- _YOUR TASK_
Copy the records again, switching each "computer-use agent" to "desktop agent" and leaving everything else unchanged.

- _SUPPLIED MATERIAL_
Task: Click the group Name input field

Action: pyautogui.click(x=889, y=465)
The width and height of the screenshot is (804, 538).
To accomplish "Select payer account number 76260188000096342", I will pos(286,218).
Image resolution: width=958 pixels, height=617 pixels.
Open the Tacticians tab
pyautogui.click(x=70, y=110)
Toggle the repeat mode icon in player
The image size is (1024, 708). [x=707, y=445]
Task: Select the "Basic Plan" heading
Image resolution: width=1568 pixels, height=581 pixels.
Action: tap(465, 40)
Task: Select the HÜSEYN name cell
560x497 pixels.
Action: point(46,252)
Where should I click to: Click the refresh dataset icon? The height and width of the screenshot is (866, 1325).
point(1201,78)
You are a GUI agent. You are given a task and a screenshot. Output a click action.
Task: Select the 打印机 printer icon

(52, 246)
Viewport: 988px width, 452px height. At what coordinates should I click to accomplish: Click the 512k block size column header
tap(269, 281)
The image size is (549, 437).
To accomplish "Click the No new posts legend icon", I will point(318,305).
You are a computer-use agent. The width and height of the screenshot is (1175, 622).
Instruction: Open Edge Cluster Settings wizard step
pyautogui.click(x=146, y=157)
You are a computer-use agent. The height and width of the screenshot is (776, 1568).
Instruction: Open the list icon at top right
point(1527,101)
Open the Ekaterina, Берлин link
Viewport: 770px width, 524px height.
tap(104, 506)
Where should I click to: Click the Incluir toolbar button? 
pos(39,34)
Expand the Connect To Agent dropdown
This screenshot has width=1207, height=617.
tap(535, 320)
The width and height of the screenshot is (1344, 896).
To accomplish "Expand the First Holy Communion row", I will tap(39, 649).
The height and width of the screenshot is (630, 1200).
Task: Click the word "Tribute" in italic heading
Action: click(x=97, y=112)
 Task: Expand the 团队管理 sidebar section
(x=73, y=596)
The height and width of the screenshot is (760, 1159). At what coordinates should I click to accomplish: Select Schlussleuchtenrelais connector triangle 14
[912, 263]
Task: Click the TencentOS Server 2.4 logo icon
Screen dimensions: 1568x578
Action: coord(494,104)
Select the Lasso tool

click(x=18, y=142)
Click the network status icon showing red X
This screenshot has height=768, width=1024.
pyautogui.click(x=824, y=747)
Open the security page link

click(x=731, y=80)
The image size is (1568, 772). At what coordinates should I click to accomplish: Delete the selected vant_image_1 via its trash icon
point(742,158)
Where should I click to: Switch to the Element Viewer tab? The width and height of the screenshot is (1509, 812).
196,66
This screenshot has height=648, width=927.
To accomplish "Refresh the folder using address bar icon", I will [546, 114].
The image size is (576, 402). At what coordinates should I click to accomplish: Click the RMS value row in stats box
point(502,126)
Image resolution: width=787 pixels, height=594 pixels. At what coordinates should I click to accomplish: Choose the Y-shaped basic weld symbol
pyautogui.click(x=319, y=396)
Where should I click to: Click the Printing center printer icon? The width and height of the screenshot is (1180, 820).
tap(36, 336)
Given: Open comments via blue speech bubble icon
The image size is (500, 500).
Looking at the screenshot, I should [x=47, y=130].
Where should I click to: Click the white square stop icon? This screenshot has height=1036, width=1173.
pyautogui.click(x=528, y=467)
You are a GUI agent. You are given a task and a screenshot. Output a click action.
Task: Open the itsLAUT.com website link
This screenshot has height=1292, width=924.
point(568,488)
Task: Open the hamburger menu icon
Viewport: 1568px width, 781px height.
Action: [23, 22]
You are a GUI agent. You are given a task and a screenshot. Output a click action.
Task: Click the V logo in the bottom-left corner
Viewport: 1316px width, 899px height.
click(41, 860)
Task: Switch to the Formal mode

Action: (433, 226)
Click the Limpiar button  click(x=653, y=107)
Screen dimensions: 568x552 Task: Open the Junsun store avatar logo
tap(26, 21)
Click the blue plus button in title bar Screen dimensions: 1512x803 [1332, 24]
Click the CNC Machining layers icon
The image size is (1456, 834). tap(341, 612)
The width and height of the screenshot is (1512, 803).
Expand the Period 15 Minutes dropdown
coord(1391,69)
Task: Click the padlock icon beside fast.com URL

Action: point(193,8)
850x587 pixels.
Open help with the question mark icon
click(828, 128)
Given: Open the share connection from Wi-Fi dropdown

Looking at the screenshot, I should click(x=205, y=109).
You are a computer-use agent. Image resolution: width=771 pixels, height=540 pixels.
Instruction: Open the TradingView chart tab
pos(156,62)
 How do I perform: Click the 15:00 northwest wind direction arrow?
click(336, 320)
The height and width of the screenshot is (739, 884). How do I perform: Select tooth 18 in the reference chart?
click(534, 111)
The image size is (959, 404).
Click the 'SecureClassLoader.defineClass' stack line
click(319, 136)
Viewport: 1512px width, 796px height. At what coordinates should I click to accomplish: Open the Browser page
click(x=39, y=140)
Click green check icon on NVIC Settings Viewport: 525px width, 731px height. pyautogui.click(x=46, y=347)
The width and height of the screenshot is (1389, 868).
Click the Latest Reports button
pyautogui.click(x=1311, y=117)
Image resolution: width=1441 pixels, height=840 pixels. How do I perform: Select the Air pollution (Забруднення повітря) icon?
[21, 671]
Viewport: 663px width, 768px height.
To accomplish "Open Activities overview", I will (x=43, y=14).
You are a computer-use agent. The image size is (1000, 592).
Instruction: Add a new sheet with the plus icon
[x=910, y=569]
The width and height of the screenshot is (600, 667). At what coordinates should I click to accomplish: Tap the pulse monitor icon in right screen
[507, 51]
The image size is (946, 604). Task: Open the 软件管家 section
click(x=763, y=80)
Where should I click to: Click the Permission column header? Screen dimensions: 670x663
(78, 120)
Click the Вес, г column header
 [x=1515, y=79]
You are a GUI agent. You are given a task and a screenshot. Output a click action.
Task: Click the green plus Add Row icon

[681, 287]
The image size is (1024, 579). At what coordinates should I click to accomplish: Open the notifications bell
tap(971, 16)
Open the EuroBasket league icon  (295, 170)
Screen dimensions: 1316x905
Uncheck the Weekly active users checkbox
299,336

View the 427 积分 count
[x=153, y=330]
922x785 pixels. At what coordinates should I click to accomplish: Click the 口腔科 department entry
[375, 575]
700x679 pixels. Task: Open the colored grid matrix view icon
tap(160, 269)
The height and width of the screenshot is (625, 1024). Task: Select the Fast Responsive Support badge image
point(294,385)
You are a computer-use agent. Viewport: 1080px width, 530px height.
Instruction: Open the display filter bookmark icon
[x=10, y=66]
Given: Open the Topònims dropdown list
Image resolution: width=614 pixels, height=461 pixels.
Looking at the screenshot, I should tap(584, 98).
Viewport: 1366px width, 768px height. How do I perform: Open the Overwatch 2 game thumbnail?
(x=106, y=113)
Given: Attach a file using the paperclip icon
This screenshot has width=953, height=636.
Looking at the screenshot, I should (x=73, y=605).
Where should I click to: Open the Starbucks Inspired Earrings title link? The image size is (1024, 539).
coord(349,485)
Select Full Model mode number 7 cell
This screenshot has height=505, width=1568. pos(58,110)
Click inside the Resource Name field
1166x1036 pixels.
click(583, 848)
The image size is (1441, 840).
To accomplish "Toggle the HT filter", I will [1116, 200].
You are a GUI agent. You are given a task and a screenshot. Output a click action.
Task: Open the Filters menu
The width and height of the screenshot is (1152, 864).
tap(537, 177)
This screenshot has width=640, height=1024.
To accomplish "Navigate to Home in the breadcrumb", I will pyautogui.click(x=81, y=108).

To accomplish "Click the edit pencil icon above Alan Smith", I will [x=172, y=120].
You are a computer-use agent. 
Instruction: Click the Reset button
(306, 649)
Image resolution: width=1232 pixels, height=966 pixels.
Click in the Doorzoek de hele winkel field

- _WRITTEN RESPONSE_
Task: Click the group Name input field

Action: pyautogui.click(x=889, y=465)
The width and height of the screenshot is (804, 538).
To accomplish "Select payer account number 76260188000096342", I will pos(286,218).
Image resolution: width=958 pixels, height=617 pixels.
Open the Tacticians tab
pyautogui.click(x=70, y=110)
Toggle the repeat mode icon in player
The image size is (1024, 708). [x=707, y=445]
Task: Select the "Basic Plan" heading
Image resolution: width=1568 pixels, height=581 pixels.
Action: tap(465, 40)
Task: Select the HÜSEYN name cell
560x497 pixels.
Action: point(46,252)
Where should I click to: Click the refresh dataset icon? The height and width of the screenshot is (866, 1325).
point(1201,78)
You are a GUI agent. You are given a task and a screenshot. Output a click action.
Task: Select the 打印机 printer icon

(52, 246)
Viewport: 988px width, 452px height. At what coordinates should I click to accomplish: Click the 512k block size column header
tap(269, 281)
The image size is (549, 437).
To accomplish "Click the No new posts legend icon", I will point(318,305).
You are a desktop agent. The width and height of the screenshot is (1175, 622).
Instruction: Open Edge Cluster Settings wizard step
pyautogui.click(x=146, y=157)
You are a desktop agent. The height and width of the screenshot is (776, 1568).
Instruction: Open the list icon at top right
point(1527,101)
Open the Ekaterina, Берлин link
Viewport: 770px width, 524px height.
tap(104, 506)
Where should I click to: Click the Incluir toolbar button? 
pos(39,34)
Expand the Connect To Agent dropdown
This screenshot has width=1207, height=617.
tap(535, 320)
The width and height of the screenshot is (1344, 896).
To accomplish "Expand the First Holy Communion row", I will tap(39, 649).
The height and width of the screenshot is (630, 1200).
Task: Click the word "Tribute" in italic heading
Action: click(x=97, y=112)
 Task: Expand the 团队管理 sidebar section
(x=73, y=596)
The height and width of the screenshot is (760, 1159). At what coordinates should I click to accomplish: Select Schlussleuchtenrelais connector triangle 14
[912, 263]
Task: Click the TencentOS Server 2.4 logo icon
Screen dimensions: 1568x578
Action: coord(494,104)
Select the Lasso tool

click(x=18, y=142)
Click the network status icon showing red X
This screenshot has height=768, width=1024.
pyautogui.click(x=824, y=747)
Open the security page link

click(x=731, y=80)
The image size is (1568, 772). At what coordinates should I click to accomplish: Delete the selected vant_image_1 via its trash icon
point(742,158)
Where should I click to: Switch to the Element Viewer tab? The width and height of the screenshot is (1509, 812).
196,66
This screenshot has height=648, width=927.
To accomplish "Refresh the folder using address bar icon", I will [546, 114].
The image size is (576, 402). At what coordinates should I click to accomplish: Click the RMS value row in stats box
point(502,126)
Image resolution: width=787 pixels, height=594 pixels. At what coordinates should I click to accomplish: Choose the Y-shaped basic weld symbol
pyautogui.click(x=319, y=396)
Where should I click to: Click the Printing center printer icon? The width and height of the screenshot is (1180, 820).
tap(36, 336)
Given: Open comments via blue speech bubble icon
The image size is (500, 500).
Looking at the screenshot, I should [x=47, y=130].
Where should I click to: Click the white square stop icon? This screenshot has height=1036, width=1173.
pyautogui.click(x=528, y=467)
You are a GUI agent. You are given a task and a screenshot. Output a click action.
Task: Open the itsLAUT.com website link
This screenshot has height=1292, width=924.
point(568,488)
Task: Open the hamburger menu icon
Viewport: 1568px width, 781px height.
Action: [23, 22]
You are a GUI agent. You are given a task and a screenshot. Output a click action.
Task: Click the V logo in the bottom-left corner
Viewport: 1316px width, 899px height.
click(41, 860)
Task: Switch to the Formal mode

Action: (433, 226)
Click the Limpiar button  click(x=653, y=107)
Screen dimensions: 568x552 Task: Open the Junsun store avatar logo
tap(26, 21)
Click the blue plus button in title bar Screen dimensions: 1512x803 [1332, 24]
Click the CNC Machining layers icon
The image size is (1456, 834). tap(341, 612)
The width and height of the screenshot is (1512, 803).
Expand the Period 15 Minutes dropdown
coord(1391,69)
Task: Click the padlock icon beside fast.com URL

Action: point(193,8)
850x587 pixels.
Open help with the question mark icon
click(828, 128)
Given: Open the share connection from Wi-Fi dropdown

Looking at the screenshot, I should click(x=205, y=109).
You are a desktop agent. Image resolution: width=771 pixels, height=540 pixels.
Instruction: Open the TradingView chart tab
pos(156,62)
 How do I perform: Click the 15:00 northwest wind direction arrow?
click(336, 320)
The height and width of the screenshot is (739, 884). How do I perform: Select tooth 18 in the reference chart?
click(534, 111)
The image size is (959, 404).
Click the 'SecureClassLoader.defineClass' stack line
click(319, 136)
Viewport: 1512px width, 796px height. At what coordinates should I click to accomplish: Open the Browser page
click(x=39, y=140)
Click green check icon on NVIC Settings Viewport: 525px width, 731px height. pyautogui.click(x=46, y=347)
The width and height of the screenshot is (1389, 868).
Click the Latest Reports button
pyautogui.click(x=1311, y=117)
Image resolution: width=1441 pixels, height=840 pixels. How do I perform: Select the Air pollution (Забруднення повітря) icon?
[21, 671]
Viewport: 663px width, 768px height.
To accomplish "Open Activities overview", I will (x=43, y=14).
You are a desktop agent. The image size is (1000, 592).
Instruction: Add a new sheet with the plus icon
[x=910, y=569]
The width and height of the screenshot is (600, 667). At what coordinates should I click to accomplish: Tap the pulse monitor icon in right screen
[507, 51]
The image size is (946, 604). Task: Open the 软件管家 section
click(x=763, y=80)
Where should I click to: Click the Permission column header? Screen dimensions: 670x663
(78, 120)
Click the Вес, г column header
 [x=1515, y=79]
You are a GUI agent. You are given a task and a screenshot. Output a click action.
Task: Click the green plus Add Row icon

[681, 287]
The image size is (1024, 579). At what coordinates should I click to accomplish: Open the notifications bell
tap(971, 16)
Open the EuroBasket league icon  (295, 170)
Screen dimensions: 1316x905
Uncheck the Weekly active users checkbox
299,336

View the 427 积分 count
[x=153, y=330]
922x785 pixels. At what coordinates should I click to accomplish: Click the 口腔科 department entry
[375, 575]
700x679 pixels. Task: Open the colored grid matrix view icon
tap(160, 269)
The height and width of the screenshot is (625, 1024). Task: Select the Fast Responsive Support badge image
point(294,385)
You are a desktop agent. Viewport: 1080px width, 530px height.
Instruction: Open the display filter bookmark icon
[x=10, y=66]
Given: Open the Topònims dropdown list
Image resolution: width=614 pixels, height=461 pixels.
Looking at the screenshot, I should tap(584, 98).
Viewport: 1366px width, 768px height. How do I perform: Open the Overwatch 2 game thumbnail?
(x=106, y=113)
Given: Attach a file using the paperclip icon
This screenshot has width=953, height=636.
Looking at the screenshot, I should (x=73, y=605).
Where should I click to: Open the Starbucks Inspired Earrings title link? The image size is (1024, 539).
coord(349,485)
Select Full Model mode number 7 cell
This screenshot has height=505, width=1568. pos(58,110)
Click inside the Resource Name field
1166x1036 pixels.
click(583, 848)
The image size is (1441, 840).
To accomplish "Toggle the HT filter", I will [1116, 200].
You are a GUI agent. You are given a task and a screenshot. Output a click action.
Task: Open the Filters menu
The width and height of the screenshot is (1152, 864).
tap(537, 177)
This screenshot has width=640, height=1024.
To accomplish "Navigate to Home in the breadcrumb", I will pyautogui.click(x=81, y=108).

To accomplish "Click the edit pencil icon above Alan Smith", I will [x=172, y=120].
You are a desktop agent. 
Instruction: Click the Reset button
(306, 649)
Image resolution: width=1232 pixels, height=966 pixels.
Click in the Doorzoek de hele winkel field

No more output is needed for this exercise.